Report how many lines below contain the word "Register". Give only the number.

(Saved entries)
_ _ _ _ _ _ _

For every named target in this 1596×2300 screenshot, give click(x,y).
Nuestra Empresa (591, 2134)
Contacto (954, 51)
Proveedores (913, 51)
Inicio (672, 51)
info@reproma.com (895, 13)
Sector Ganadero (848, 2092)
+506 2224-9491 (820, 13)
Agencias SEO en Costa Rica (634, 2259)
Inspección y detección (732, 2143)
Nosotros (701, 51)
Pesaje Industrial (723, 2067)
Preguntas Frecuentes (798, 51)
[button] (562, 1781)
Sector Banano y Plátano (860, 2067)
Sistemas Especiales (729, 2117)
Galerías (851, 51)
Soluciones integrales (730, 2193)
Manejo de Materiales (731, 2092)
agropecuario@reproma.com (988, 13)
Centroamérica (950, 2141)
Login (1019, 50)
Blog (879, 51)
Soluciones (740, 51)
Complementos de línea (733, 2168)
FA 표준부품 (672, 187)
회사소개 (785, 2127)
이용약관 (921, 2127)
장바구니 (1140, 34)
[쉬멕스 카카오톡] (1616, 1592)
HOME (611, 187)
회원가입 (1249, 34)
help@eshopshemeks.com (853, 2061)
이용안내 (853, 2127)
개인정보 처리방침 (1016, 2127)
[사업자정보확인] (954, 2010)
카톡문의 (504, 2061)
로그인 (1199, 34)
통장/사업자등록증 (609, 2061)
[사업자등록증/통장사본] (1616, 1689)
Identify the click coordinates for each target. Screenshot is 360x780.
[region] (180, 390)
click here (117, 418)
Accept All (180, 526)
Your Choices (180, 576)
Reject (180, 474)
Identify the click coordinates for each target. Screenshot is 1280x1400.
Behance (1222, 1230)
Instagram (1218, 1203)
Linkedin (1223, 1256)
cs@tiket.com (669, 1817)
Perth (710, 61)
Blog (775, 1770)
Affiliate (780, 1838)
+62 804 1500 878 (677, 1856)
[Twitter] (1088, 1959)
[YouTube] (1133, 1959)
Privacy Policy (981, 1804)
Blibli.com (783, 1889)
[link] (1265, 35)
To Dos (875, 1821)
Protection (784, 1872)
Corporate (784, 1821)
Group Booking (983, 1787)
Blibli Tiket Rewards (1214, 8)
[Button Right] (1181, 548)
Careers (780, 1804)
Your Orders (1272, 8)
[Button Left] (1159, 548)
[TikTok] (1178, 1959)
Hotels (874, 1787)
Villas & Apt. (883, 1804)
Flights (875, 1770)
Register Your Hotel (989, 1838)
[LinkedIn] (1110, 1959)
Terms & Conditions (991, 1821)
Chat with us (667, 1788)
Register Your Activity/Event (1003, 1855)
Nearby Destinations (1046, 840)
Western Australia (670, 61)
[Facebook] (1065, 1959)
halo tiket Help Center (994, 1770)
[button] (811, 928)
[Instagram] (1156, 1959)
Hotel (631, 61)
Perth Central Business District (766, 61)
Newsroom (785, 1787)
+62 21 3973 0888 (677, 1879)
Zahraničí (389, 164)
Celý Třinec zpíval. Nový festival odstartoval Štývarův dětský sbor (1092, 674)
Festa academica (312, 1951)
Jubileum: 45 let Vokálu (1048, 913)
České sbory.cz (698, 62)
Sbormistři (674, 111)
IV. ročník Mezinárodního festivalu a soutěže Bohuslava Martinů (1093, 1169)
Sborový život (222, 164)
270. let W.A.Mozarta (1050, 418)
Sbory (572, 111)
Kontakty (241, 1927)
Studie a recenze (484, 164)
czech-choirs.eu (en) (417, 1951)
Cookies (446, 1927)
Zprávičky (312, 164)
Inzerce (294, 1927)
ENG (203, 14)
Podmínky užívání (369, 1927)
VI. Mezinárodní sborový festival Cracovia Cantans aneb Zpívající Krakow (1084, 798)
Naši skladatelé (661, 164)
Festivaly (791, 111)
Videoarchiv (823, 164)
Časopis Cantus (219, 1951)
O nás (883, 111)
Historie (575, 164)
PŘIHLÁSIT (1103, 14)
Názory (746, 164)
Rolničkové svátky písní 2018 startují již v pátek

_ _ _ _ _ _ _

▸ ANSWER TO THIS TASK: 2